• **Exercise passage**
Oriental bittersweet (Celastrus orbiculatus) is an introduced plant from Asia that was brought here primarily for reducing soil erosion and its fall display of colorful fruit.  It is the fruit that allows easy recognition in fall. It has become an invasive species in more than half of the eastern US.  It is a vining-type plant that can grow up and over herbaceous and woody plant material and cause their decline and die-back through shading. Vines, as they wrap around woody trees and shrubs can girdle branches and trunks causing die-back.  Trees overgrown with bittersweet become more susceptible to wind damage (breakage and uprooting) due to the extra weight on trees.  It is displacing our native bittersweet (Celastrus scandens) through over competing and hybridizing.

Oriental bittersweet produces fruit at leaf axils along stem

The 2 species can be differentiated when in fruit as American bittersweet only has fruit at the ends of growth whereas Oriental bittersweet bears fruit along its stems.  Oriental bittersweet has alternate branching, finely serrated leaf margins with leaves around 2-5” long, reddish-brown stems when young that turn gray with lenticels as they age and yellow fruit capsules that break open to reveal to orange to red arils that contain seed.

Oriental bittersweet spreads by both seeds eaten and dropped by birds and vegetatively via root suckering. Seed can remain viable for several years in soils. Plants tend to be dioecious (male and female plants). Control requires either 1) pulling of plants/vines as cut vines will re-sprout (keep in mind that if a section of root breaks off the remaining section may re-sprout) 2) cutting larger vines near the ground and treating the cut surface with a systemic herbicide like Roundup or 3) spraying of smaller plants or plants that have been cut back over the foliage from mid-summer to fall. The key to managing oriental bittersweet, like any invasive, is preventing seed production.

• **Exercise requirements**
**a.** Summarize the Oriental bittersweet passage in two sentences.
**b.** List every method of control that the Oriental bittersweet passage gives.
You don't need the records for this.

• **Entries provided**
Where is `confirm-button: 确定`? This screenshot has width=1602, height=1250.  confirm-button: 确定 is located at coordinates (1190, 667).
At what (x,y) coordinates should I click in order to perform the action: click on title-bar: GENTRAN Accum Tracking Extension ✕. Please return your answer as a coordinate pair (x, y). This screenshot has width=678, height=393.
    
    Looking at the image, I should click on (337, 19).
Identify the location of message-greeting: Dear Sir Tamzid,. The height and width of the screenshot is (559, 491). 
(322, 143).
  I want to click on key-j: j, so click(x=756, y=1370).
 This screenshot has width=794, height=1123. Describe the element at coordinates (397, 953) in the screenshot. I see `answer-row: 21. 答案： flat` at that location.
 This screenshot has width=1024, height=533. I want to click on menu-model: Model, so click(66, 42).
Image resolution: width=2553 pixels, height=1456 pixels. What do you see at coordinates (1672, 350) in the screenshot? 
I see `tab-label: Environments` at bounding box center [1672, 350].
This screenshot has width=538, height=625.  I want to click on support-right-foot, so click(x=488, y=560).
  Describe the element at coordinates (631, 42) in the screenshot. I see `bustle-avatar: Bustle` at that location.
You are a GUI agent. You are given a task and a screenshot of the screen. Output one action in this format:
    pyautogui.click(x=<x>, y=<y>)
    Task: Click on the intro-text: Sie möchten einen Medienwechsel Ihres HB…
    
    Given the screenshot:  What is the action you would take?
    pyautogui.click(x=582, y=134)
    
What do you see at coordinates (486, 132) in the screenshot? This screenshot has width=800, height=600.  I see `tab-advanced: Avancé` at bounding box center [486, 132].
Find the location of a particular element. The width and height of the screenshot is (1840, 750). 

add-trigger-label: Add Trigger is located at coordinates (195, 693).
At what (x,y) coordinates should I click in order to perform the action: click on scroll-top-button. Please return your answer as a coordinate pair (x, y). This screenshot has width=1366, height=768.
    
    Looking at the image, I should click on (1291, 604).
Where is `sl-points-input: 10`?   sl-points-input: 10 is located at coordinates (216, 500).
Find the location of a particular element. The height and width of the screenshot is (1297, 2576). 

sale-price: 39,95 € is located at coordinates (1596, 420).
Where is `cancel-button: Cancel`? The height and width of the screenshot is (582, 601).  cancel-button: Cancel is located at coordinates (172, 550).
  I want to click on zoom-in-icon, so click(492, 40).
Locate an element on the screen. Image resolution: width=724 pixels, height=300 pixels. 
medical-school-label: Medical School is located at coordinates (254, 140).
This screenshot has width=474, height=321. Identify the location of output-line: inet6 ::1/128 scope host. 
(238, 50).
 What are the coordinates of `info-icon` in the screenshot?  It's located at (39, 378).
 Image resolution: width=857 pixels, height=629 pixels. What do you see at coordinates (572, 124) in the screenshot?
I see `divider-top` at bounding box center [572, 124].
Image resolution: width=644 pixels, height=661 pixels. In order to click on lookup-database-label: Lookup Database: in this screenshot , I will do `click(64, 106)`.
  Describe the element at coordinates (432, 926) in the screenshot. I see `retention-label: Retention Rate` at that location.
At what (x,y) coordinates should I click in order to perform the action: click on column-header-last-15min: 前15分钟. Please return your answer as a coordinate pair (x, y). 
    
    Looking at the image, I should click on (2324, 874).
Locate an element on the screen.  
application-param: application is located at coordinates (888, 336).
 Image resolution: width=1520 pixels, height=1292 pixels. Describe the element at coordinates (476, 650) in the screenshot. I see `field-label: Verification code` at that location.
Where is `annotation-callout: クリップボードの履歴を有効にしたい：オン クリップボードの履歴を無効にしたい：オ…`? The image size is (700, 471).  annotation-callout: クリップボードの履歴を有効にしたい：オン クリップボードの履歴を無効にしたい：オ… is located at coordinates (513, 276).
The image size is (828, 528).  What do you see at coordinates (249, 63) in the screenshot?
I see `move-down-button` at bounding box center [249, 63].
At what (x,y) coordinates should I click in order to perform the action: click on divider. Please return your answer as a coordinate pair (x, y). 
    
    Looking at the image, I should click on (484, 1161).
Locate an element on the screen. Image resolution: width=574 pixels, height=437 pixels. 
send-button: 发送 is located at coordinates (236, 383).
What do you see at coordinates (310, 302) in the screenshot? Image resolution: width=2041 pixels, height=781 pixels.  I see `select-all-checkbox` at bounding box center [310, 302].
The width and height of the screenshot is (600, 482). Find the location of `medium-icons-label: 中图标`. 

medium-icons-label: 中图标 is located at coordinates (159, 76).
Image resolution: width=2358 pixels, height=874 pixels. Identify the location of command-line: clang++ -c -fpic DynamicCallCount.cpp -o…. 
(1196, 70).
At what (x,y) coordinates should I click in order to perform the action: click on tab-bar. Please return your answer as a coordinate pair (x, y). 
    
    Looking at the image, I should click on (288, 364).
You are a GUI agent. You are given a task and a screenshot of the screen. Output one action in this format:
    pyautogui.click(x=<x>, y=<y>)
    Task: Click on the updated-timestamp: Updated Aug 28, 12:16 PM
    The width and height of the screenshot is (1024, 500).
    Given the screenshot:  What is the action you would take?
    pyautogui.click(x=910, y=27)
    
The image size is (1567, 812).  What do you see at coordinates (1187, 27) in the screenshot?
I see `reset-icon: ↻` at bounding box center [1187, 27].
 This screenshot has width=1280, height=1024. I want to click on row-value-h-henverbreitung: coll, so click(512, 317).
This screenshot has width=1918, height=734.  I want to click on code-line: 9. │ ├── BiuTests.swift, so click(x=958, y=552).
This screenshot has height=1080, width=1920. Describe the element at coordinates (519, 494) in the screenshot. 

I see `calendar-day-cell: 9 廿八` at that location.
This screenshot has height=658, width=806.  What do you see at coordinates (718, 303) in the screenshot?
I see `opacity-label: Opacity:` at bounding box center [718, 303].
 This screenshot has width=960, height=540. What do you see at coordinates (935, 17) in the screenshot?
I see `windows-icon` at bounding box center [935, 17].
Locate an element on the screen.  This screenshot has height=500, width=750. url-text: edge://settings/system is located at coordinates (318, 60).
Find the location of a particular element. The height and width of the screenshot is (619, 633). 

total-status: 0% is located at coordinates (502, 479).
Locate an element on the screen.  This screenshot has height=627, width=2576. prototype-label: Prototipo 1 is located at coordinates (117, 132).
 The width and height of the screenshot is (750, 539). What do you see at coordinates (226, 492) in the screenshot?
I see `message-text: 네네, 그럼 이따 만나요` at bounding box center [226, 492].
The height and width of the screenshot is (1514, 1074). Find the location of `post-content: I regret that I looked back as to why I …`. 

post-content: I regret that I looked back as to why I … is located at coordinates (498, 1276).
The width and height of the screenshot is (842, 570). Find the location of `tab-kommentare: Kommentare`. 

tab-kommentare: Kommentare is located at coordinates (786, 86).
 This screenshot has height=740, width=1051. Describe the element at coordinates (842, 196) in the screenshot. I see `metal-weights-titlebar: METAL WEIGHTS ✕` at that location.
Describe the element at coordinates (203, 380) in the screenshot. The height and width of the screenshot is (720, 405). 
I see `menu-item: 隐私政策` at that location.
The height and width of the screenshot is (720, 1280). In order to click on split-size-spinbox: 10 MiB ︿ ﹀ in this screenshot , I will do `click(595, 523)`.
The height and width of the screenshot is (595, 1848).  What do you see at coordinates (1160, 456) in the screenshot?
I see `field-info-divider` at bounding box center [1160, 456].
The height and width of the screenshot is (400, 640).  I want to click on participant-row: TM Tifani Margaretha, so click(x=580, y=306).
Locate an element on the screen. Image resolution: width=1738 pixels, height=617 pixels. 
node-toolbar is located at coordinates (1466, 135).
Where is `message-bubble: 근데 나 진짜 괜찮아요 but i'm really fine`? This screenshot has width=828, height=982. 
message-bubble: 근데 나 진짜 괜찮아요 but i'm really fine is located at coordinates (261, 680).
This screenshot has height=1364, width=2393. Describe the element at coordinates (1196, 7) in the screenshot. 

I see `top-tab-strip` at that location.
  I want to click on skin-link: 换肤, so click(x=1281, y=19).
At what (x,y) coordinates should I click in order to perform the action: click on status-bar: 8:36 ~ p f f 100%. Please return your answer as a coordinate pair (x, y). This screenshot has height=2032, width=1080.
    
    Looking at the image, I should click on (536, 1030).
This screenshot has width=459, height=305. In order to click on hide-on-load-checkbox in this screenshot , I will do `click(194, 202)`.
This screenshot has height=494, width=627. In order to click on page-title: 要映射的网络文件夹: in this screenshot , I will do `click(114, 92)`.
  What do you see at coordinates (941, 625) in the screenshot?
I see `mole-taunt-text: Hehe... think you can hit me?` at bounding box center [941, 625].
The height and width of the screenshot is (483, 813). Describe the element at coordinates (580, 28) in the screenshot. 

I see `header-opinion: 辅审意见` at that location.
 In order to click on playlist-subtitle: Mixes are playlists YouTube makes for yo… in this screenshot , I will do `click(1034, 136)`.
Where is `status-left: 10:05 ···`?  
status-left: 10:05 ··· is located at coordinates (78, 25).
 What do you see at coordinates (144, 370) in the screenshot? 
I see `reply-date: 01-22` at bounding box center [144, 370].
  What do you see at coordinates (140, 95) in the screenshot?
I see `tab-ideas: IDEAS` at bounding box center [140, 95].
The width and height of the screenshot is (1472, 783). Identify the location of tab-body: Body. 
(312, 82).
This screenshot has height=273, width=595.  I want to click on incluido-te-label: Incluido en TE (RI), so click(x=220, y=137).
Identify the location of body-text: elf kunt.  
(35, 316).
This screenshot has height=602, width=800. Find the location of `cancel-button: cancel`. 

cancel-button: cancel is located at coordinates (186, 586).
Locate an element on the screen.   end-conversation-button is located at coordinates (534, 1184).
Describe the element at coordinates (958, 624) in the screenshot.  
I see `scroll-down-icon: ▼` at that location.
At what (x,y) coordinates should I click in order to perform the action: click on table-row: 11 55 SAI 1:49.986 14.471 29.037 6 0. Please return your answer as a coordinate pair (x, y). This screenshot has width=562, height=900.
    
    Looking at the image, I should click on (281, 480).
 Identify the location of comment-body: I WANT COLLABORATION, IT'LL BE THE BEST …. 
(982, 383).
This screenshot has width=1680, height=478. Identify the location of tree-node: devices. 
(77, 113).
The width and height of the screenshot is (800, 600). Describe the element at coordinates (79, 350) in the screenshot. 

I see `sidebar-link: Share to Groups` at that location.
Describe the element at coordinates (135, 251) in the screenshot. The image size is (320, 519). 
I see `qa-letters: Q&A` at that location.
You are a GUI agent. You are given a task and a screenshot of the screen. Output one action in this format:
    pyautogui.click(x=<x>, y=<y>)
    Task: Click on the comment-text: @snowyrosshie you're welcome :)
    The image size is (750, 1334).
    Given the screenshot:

• **Answers for the exercise**
**a.** Oriental bittersweet, a vine brought from Asia mainly to reduce soil erosion and for its colorful fall fruit, has become invasive in more than half of the eastern US, where it shades and girdles other plants and displaces native bittersweet. It spreads by bird-dropped seed and root suckering, and it can be controlled by pulling, by cutting large vines and treating the cut with herbicide, or by spraying foliage, with preventing seed production as the key.

**b.**
- Pulling plants and vines
- Cutting larger vines near the ground and treating the cut surface with a systemic herbicide such as Roundup
- Spraying the foliage of smaller plants, or of plants that have been cut back, from mid-summer to fall